On Thursday, the Office of Administrative Hearings issued its order and findings on the proposed Wild Rice Sulfate Rule, rejecting the proposal by the Minnesota Pollution Control Agency (MPCA). We are pleased that the order incorporated many of the arguments that MESERB and its members raised. It is apparent our collective efforts had an impact on the ruling. We will provide a more detailed analysis of the implications to our members in coming weeks, but here are a few aspects worth noting:

  • The administrative law judge (ALJ) rejected the proposed repeal of the 10 mg/L sulfate standard because the MPCA did not establish that the repeal was reasonable and because it would conflict with federal law.

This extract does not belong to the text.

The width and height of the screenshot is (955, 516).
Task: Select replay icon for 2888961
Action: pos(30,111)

  • The ALJ did not approve the proposed equation-based sulfate standard. She felt that the lack of certainty how the rule would be applied meant that proposal does not meet the definition of a rule.
  • The ALJ disapproved the proposed list of 1,300 wild rice waters.

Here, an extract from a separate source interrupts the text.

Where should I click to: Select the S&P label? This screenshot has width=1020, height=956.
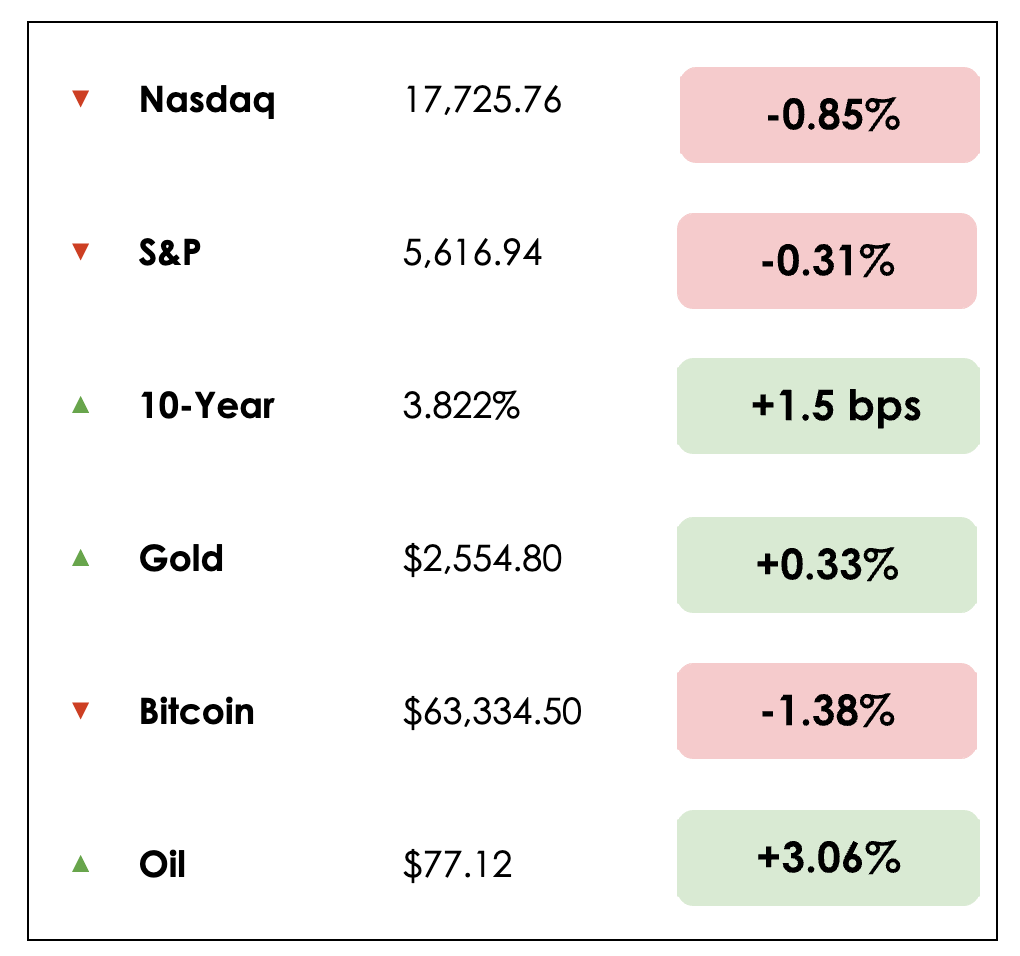(x=170, y=253)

  • The ALJ also walked through the requirements of rulemaking and found that the agency had failed to comply with those requirements in numerous ways. Her reasoning followed a number of arguments that MESERB made.

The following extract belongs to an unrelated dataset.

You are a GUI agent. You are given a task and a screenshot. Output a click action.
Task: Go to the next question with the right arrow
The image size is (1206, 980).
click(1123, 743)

    • For example, the MPCA is required to identify the probable costs of complying with the proposed rules by certain categories of affected parties, including local governments. The ALJ found the MPCA’s analysis lacking.
    • Agencies are also required to assess the cumulative effect of the rule. In other words, they must assess the incremental impact of the proposed rule in addition to other rules. The MPCA claimed that means it needs to look at whether a rule is duplicative. The ALJ rejected that interpretation because the plain language clearly requires that the MPCA use the plain definition of the word cumulative and look at how it adds to the impact of other rules.
    • The ALJ also agreed that the MPCA had failed to perform the required consultation with the Minnesota Management and Budget (MMB) office. The ALJ noted that the MPCA did consult with MMB, but, as MESERB pointed out, so little information was provided to MMB that it was not a meaningful consultation. Therefore, the MPCA failed to meet its consultation requirements.

The MPCA must now decide how to respond to this ruling. It could make changes as identified by the ALJ. If it chooses not to do so, it would be required to submit its proposed rules to the relevant legislative commissions. The old 10 mg/l standard remains in effect until further MPCA action has been taken.

MESERB will be further analyzing the decision to determine the impact on our members, but in the short term members should be pleased that a number of our contentions were taken seriously by the ALJ and impacted the outcome.